コロナ収束後も増収増益見込みの生協 今後の成長を阻む壁と直近の施策
全国の生協の連合会である日本生活協同組合連合会(東京都:以下、日本生協連)が、2023年の事業概況を発表した。コロナ禍で大きく利用が伸長した生協はそのぶん、反動減が懸念されていたが、総供給高(小売業の売上高に相当)増収増益を達成見込みだ。しかし中長期的な成長に向けては課題が残る。生協の現状と今後の課題について解説する。
宅配事業が高止まり
商品値上げが業績を底上げ
日本生協連は2月6日、毎年恒例の新年記者会見を開催した。23年度の事業概況について事業担当専務の藤井喜継氏は「コロナ禍で総事業高(営業収益に相当)が2桁成長し、コロナ後も高止まりで推移している」と順調な見通しを述べた。
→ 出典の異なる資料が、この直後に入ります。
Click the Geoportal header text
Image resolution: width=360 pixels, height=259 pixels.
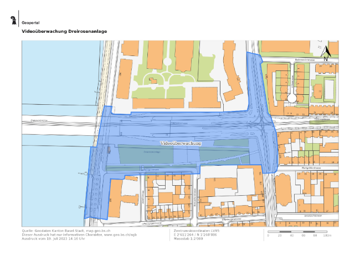[30, 22]
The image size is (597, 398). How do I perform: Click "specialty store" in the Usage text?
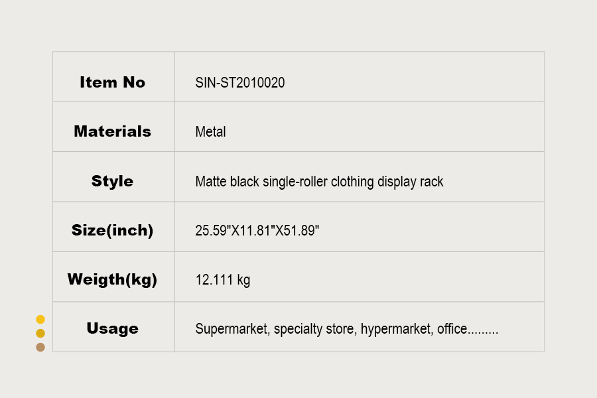click(x=314, y=329)
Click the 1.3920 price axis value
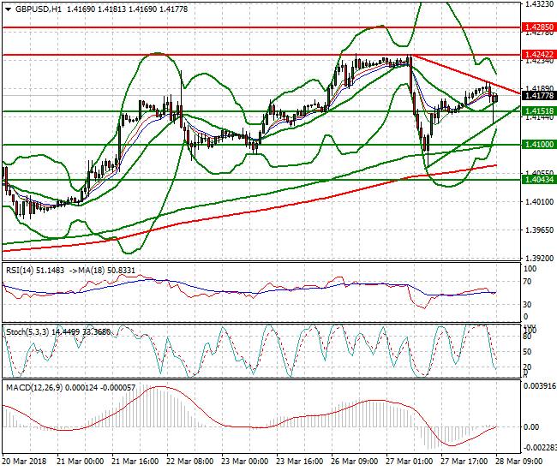 tap(537, 258)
コロナ後に予想された急成長の反動は、食品宅配市場の拡大を背景に抑えられ、23年度第3四半期(4-12月期)までの宅配事業の供給高(売上高に相当)は対前年同期比99 .8%とほぼ同水準を維持した。店舗を含めた総供給高は同100.6%と、21、22年度の2 年連続の減収から23年度は増収に転じる見込みだ。
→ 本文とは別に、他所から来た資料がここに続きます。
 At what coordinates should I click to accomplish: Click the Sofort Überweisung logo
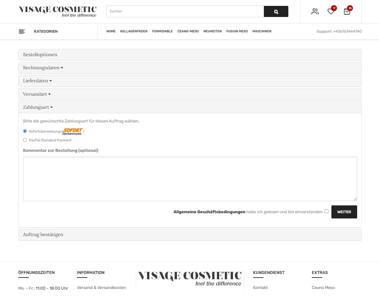coord(72,131)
総供給高の増収は、商品の値上げで、宅配、店舗事業ともに、客単価がアップしたことが主な要因となる。半面、利用人数と利用点数は減少した。とくに今後の成長の柱である宅配事業の成長の原動力は組合員数の拡大だが、コロナ後、配達担当の人手不足の影響で勧誘活動に手が回りきらず、新規加入数は目標を下回り、利用人数の減少につながった。
収益面については、コープソリューション調査では、第2四半期までの経常剰余(経常利益)が同102.3%と前年を維持。年末商戦の宅配と店舗事業の総供給高が同104.4%と好調だったことを踏まえ、増益となる見込みだ。
直面する5つの課題
今後の生協の成長を担う宅配事業は、20年度供給高が2兆1000億円を超え、食品宅配のトップランナーの立ち位置を堅持している。しかし、今後については楽観視できない。
直面している主な課題は大きく5つある。ラストワンマイルを担う配達担当の人手不足、燃料費や車両価格、人件費など事業コストの増加、競合との競争激化、デジタル改革の遅れ、組合員の高齢化と若年層の加入推進だ。
生協宅配がここまで複合的な課題に直面した例は過去にない。なかでも、若年層の加入推進と人手不足への対策は、今後の事業成長に関わる重要課題と言えそうだ。